EXERCISE DESCRIPTION.
Send back the listing, word for word.

SOURCE DATA.

══════════════════════════════

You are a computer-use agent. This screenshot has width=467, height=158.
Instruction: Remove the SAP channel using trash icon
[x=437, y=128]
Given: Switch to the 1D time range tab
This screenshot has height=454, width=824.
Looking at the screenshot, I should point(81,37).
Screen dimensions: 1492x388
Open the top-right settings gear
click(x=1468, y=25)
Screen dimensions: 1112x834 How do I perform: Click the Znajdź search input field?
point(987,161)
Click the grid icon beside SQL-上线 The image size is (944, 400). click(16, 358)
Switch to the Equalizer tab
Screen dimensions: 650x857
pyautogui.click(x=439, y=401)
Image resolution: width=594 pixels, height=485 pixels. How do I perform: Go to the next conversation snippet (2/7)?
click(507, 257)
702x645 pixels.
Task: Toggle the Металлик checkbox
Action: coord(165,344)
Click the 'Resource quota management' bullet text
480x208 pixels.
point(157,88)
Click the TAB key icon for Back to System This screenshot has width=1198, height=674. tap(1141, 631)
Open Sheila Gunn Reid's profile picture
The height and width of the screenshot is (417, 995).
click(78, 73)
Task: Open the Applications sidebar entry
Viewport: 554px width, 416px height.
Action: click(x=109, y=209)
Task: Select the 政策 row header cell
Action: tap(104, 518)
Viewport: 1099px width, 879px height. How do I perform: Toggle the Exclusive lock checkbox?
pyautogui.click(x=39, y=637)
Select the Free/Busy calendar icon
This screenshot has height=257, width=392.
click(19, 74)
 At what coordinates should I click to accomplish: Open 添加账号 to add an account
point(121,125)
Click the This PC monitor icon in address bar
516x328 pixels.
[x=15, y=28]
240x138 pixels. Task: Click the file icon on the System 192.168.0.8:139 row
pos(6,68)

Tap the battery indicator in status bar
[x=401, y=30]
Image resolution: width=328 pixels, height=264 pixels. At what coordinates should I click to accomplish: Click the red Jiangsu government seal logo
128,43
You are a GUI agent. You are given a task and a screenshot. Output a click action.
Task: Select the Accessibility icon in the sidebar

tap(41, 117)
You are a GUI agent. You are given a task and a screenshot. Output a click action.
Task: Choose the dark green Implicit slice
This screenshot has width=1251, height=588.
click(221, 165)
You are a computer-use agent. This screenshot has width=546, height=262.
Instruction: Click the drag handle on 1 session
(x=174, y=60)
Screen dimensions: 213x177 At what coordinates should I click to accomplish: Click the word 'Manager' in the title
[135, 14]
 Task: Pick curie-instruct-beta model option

══════════════════════════════

OUTPUT FOR THIS TASK.
You are a computer-use agent. This screenshot has width=467, height=158.
Instruction: Remove the SAP channel using trash icon
[x=437, y=128]
Given: Switch to the 1D time range tab
This screenshot has height=454, width=824.
Looking at the screenshot, I should point(81,37).
Screen dimensions: 1492x388
Open the top-right settings gear
click(x=1468, y=25)
Screen dimensions: 1112x834 How do I perform: Click the Znajdź search input field?
point(987,161)
Click the grid icon beside SQL-上线 The image size is (944, 400). click(16, 358)
Switch to the Equalizer tab
Screen dimensions: 650x857
pyautogui.click(x=439, y=401)
Image resolution: width=594 pixels, height=485 pixels. How do I perform: Go to the next conversation snippet (2/7)?
click(507, 257)
702x645 pixels.
Task: Toggle the Металлик checkbox
Action: coord(165,344)
Click the 'Resource quota management' bullet text
480x208 pixels.
point(157,88)
Click the TAB key icon for Back to System This screenshot has width=1198, height=674. tap(1141, 631)
Open Sheila Gunn Reid's profile picture
The height and width of the screenshot is (417, 995).
click(78, 73)
Task: Open the Applications sidebar entry
Viewport: 554px width, 416px height.
Action: click(x=109, y=209)
Task: Select the 政策 row header cell
Action: tap(104, 518)
Viewport: 1099px width, 879px height. How do I perform: Toggle the Exclusive lock checkbox?
pyautogui.click(x=39, y=637)
Select the Free/Busy calendar icon
This screenshot has height=257, width=392.
click(19, 74)
 At what coordinates should I click to accomplish: Open 添加账号 to add an account
point(121,125)
Click the This PC monitor icon in address bar
516x328 pixels.
[x=15, y=28]
240x138 pixels. Task: Click the file icon on the System 192.168.0.8:139 row
pos(6,68)

Tap the battery indicator in status bar
[x=401, y=30]
Image resolution: width=328 pixels, height=264 pixels. At what coordinates should I click to accomplish: Click the red Jiangsu government seal logo
128,43
You are a GUI agent. You are given a task and a screenshot. Output a click action.
Task: Select the Accessibility icon in the sidebar

tap(41, 117)
You are a GUI agent. You are given a task and a screenshot. Output a click action.
Task: Choose the dark green Implicit slice
This screenshot has width=1251, height=588.
click(221, 165)
You are a computer-use agent. This screenshot has width=546, height=262.
Instruction: Click the drag handle on 1 session
(x=174, y=60)
Screen dimensions: 213x177 At what coordinates should I click to accomplish: Click the word 'Manager' in the title
[135, 14]
 Task: Pick curie-instruct-beta model option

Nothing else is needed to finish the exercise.